Turismo de qualidade apregoam, depois fazem barracas tipo terceiro mundo.
Graças a essa Convenção foi possível salvar, recuperar e promover muito património, que para além do seu valor cultural e ambiental tem igualmente valor económico, permitindo desenvolver actividades culturais e turísticas com benefícios para as zonas e populações onde esse património está inserido.
Há coisas que não têm preço, o património histórico e natural é uma delas, pois sem conhecimento do seu passado, do seu meio natural, difícil é ao homem perceber o seu presente e ter perspectivas de futuro.
São as sociedades culturalmente mais desenvolvidas que estão sempre no topo dos indicadores de desenvolvimento humano e as que se qualificam a si próprias como onde o homem se sente mais feliz.
Mas as ameaças continuam e é necessário continuar o combate contra degradação e a destruição do património cultural e ambiental, nossas raízes e nossa memória.
O tema desta data é este ano significativo : DO PATRIMÓNIO MUNDIAL AO PATRIMÓNIO LOCAL - PROTEGER E GERIR A MUDANÇA.
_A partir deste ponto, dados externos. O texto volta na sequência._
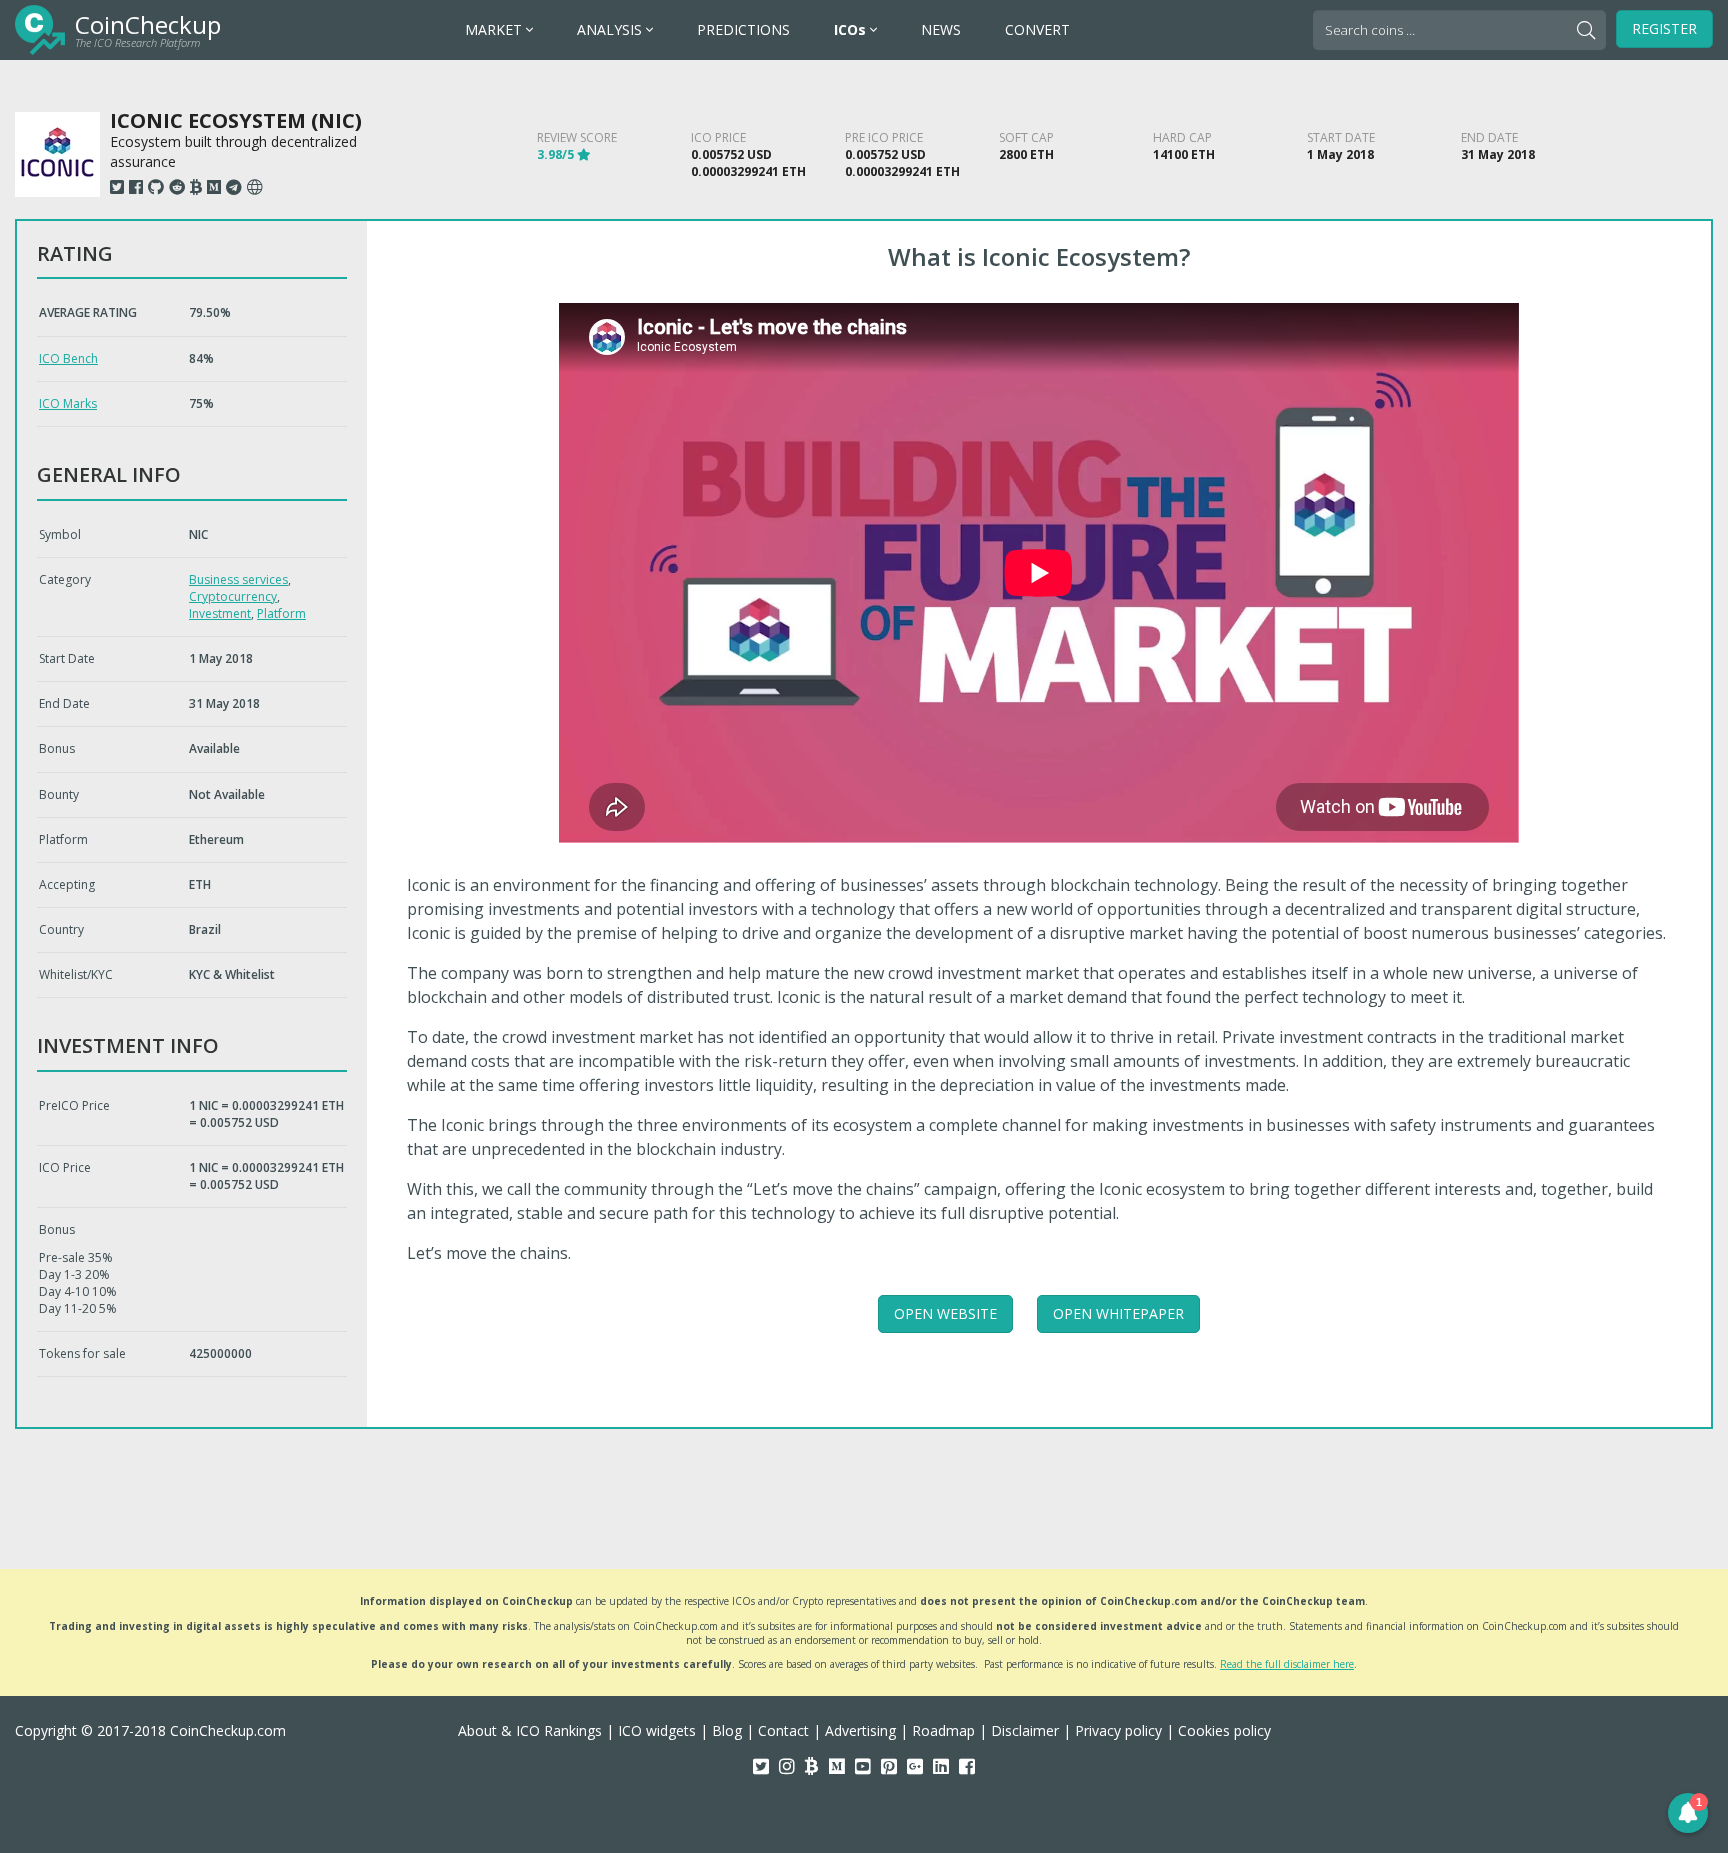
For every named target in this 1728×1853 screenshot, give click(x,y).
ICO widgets (657, 1730)
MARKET (495, 29)
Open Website (945, 1313)
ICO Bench (68, 358)
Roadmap (943, 1730)
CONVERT (1037, 29)
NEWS (941, 29)
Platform (281, 613)
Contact (783, 1730)
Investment (220, 613)
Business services (238, 579)
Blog (727, 1730)
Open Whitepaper (1118, 1313)
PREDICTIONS (743, 29)
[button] (1688, 1813)
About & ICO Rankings (530, 1730)
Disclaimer (1025, 1730)
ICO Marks (68, 403)
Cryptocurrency (233, 596)
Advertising (860, 1730)
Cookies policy (1224, 1730)
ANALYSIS (611, 29)
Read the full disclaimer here (1287, 1664)
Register (1664, 28)
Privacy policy (1118, 1730)
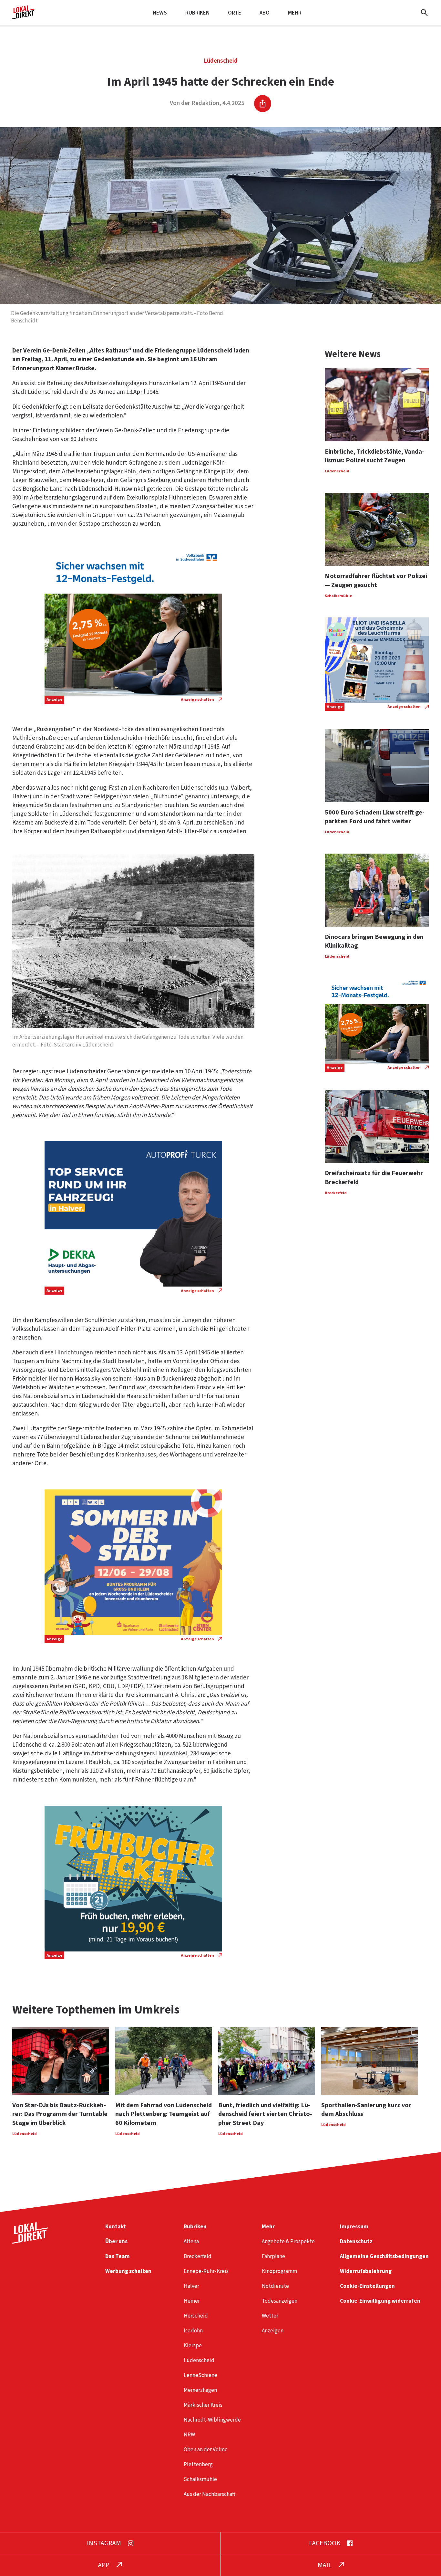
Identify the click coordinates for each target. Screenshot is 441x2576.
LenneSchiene (200, 2375)
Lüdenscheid (221, 61)
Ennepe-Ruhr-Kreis (206, 2271)
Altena (191, 2241)
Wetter (270, 2316)
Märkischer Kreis (203, 2405)
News (160, 13)
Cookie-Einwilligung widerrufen (380, 2301)
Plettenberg (198, 2464)
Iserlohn (193, 2331)
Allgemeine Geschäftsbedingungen (384, 2256)
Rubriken (197, 13)
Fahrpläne (273, 2256)
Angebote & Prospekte (288, 2241)
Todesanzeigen (279, 2301)
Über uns (116, 2241)
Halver (191, 2286)
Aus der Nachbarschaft (209, 2494)
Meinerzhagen (200, 2390)
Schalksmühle (200, 2479)
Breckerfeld (197, 2256)
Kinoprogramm (279, 2271)
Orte (234, 13)
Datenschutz (356, 2241)
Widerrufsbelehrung (366, 2271)
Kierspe (193, 2345)
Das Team (117, 2256)
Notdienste (275, 2286)
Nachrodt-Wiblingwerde (212, 2420)
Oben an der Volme (206, 2449)
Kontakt (115, 2227)
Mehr (295, 13)
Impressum (354, 2227)
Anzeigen (272, 2331)
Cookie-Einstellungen (367, 2286)
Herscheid (196, 2316)
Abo (265, 13)
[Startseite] (23, 16)
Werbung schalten (128, 2271)
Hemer (192, 2301)
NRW (189, 2435)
Esta semana o Instituto Nacional de Estatística publicou o ÍNDICE GLOBAL DE DESENVOLVIMENTO REGIONAL e, entre outros indicadores, o Algarve está abaixo da média nacional na Competitividade, na Coesão e na Qualidade Ambiental. Um dos indicadores que mais pesou negativamente nesta pontuação para o Algarve foi o "ordenamento do território", ou melhor, o desordenamento que a aliança entre câmaras e empreiteiros tem causado, destruindo zonas ambientais e paisagens.
Turismo de qualidade apregoam, depois fazem barracas tipo terceiro mundo.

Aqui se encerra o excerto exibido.